Another neighbour waited three years for a hall door to be replaced. A 77-year-old woman is still waiting for broken latches to be fixed on her windows. It should interest the Minister of State, as a Green Party Deputy, to hear that these people are absolutely crucified trying to pay heating bills because the wind howls through their properties. There are broken latches, pipes bursting in kitchens and sewage outside the flats. Most of the tenants say the washing machines they purchase last just three to four years because of blockages that wreck the machinery.

A report and a promised regeneration have been put back on hold for four years. This is not just because these buildings, built by Herbert Simms in 1936, have preservation orders and are very beautiful to look at, which is true.

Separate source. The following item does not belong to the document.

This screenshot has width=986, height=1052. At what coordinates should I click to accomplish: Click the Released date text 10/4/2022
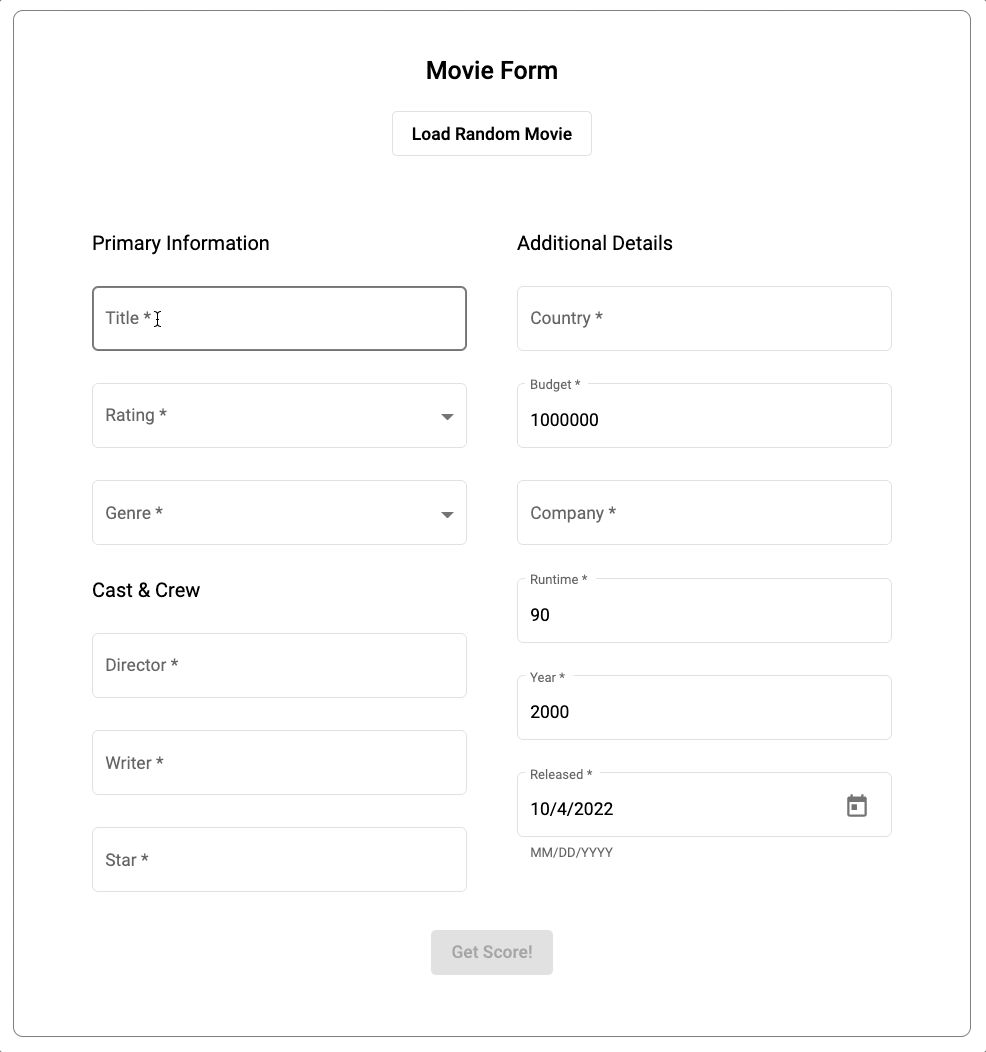(x=572, y=809)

It does not explain how tenants have been treated for decades or how issues of mould, damp, sewage, etc., continue. These tenants still have no legally enforceable mechanism to vindicate their rights.

I have one comment. We often hear in this House - we have heard it repeatedly from the Tánaiste but also from other Deputies and the mainstream media - that people should not expect the right to free housing. That "free housing" says much about the nature of the deep class bias against public and social housing in this country. These people are tenants and they pay 15% of their total family income on their rent. This attitude is very ignorant and shows there are vested interests in this society who see property as a way of generating wealth rather than a way of housing families.

I am asking that the Government makes the regeneration of Oliver Bond flats a priority. It should not just put everybody out in the sticks and expect hardly any of them to come back. Tenants were promised they would be temporarily rehoused in a block of apartments on Bridgefoot Street while Oliver Bond was regenerated block by block. That promise has now been taken from under them when the council told them no other tenants will be going into that block. These are huge issues and the Government has to intervene.